Q. What was the craziest thing you experienced with Money Heist?
A. Being in the Amazon, in the jungle, for two months, and then someone coming to look for you. Being chased by the Minister of Culture of Turkey because Erdogan wanted to take a picture with me. Some crazy things happened to me, it was like a hidden camera prank show. I’m a guy who isn’t allowed into places… and the next day, Erdogan’s Minister of Culture is chasing you. Life is a joke.
Q. And all with a show that had already ended.
A. Yes, yes, we had properly mourned. But since I died, things keep happening to me.
Q. You have said that you have had several work deaths.

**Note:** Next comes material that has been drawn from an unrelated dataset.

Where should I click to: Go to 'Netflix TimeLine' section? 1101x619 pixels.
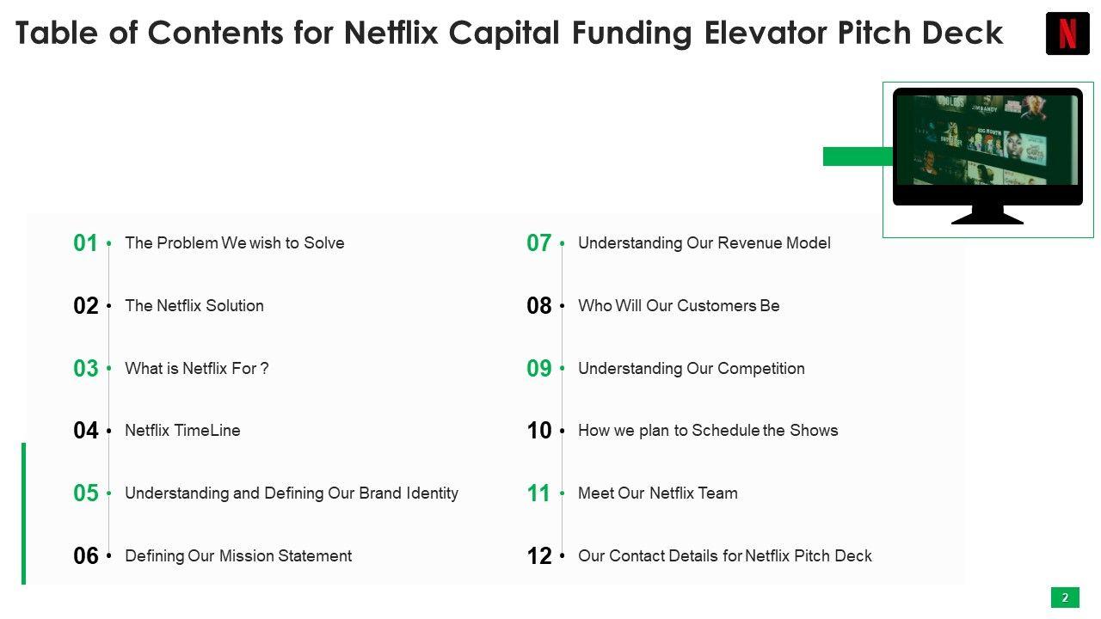tap(182, 431)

A. When I was in my early thirties, I thought: the ship has sailed and it will never come back. Ruined, with a four-year-old daughter and without a clear perspective that would make me think I could get back on track. But in hindsight, that terrible year was one of the most interesting of my life. It forced me to hit the reset button, to start from another place. Life is about dismantling. It is assuming that life is cycles. And then the important thing is to tend to your own garden, to be aware of what your garden is, what is seen and what is not, what is wealth. Wealth is finding your garden, that it is healthy, that there is health in your environment, physical and in your relationships, that you know how to say no, and say no again, and say it as many times as necessary. I have fewer and fewer certainties. I try to be more open, more flexible to read the signs.
Q. How did you get out of that rut?
A. There are two tools that have been with me since then. One is meditation and the other is painting, which is basically the same. I meditate a lot, I paint a lot, I turn my work into something that passes through my hands, I paint, organize my house, clean my bathroom, take my bicycle, go get bread… I try to make my life look like what I understand to be a real life.

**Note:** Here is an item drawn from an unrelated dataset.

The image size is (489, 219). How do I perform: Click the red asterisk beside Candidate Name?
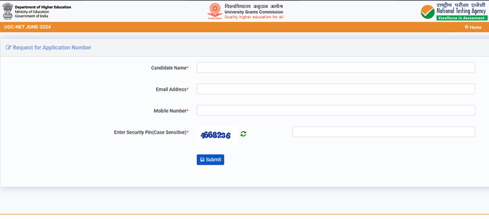point(187,66)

Q. Hasn’t playing Berlin since 2017 been too much of a constraint?
A. Narratively speaking, the character is an incredible gift. Until today, the source of vertigo was the energetic commitment, but in creative terms I’ve never had any doubts. And meanwhile, I’ve published a novel, I’ve been a producer, I’ve written a non-fiction series, I’ve traveled a lot. I live a simple life, I still write non-fiction, I want to write a script… There are actors who say, “I want different things.” Well, not me. What I want is for it to have substance. Displaying lots of versatility is not my priority. I’m not obsessed with proving anything. I am interested in communication, I love it. I hope I can continue to find a space to keep growing and renewing. Everything else… things can fall into the hands of the ego, but I don’t want to prove anything; I want to learn and evolve.
Q. If you could go back in time and talk to the Pedro Alonso in his early thirties who thought his career was over, what would you say to him?
A. [Reflects for a long time.] I would tell him that he has to have self-love. I probably wouldn’t have understood. Look, I get goosebumps just by saying it. Much of what we do is not for us, it’s because we want to be loved… We live vicariously, and that is a lack of self-esteem. You have to learn to love yourself, and to love what lays hidden in that mountain of learned ideas, beliefs, aspirations, ambitions, that are not yours. Discover who’s there, under that mountain of rubble, and tell them “I love you, do whatever you want for yourself.” That’s why the success story is something that I rationalize a lot, because success is a projection of what success is supposed to be. I appreciate this favorable thing, and that people see this, but this is not success, it’s a fantasy. I would tell him, “Who are you? Love yourself.”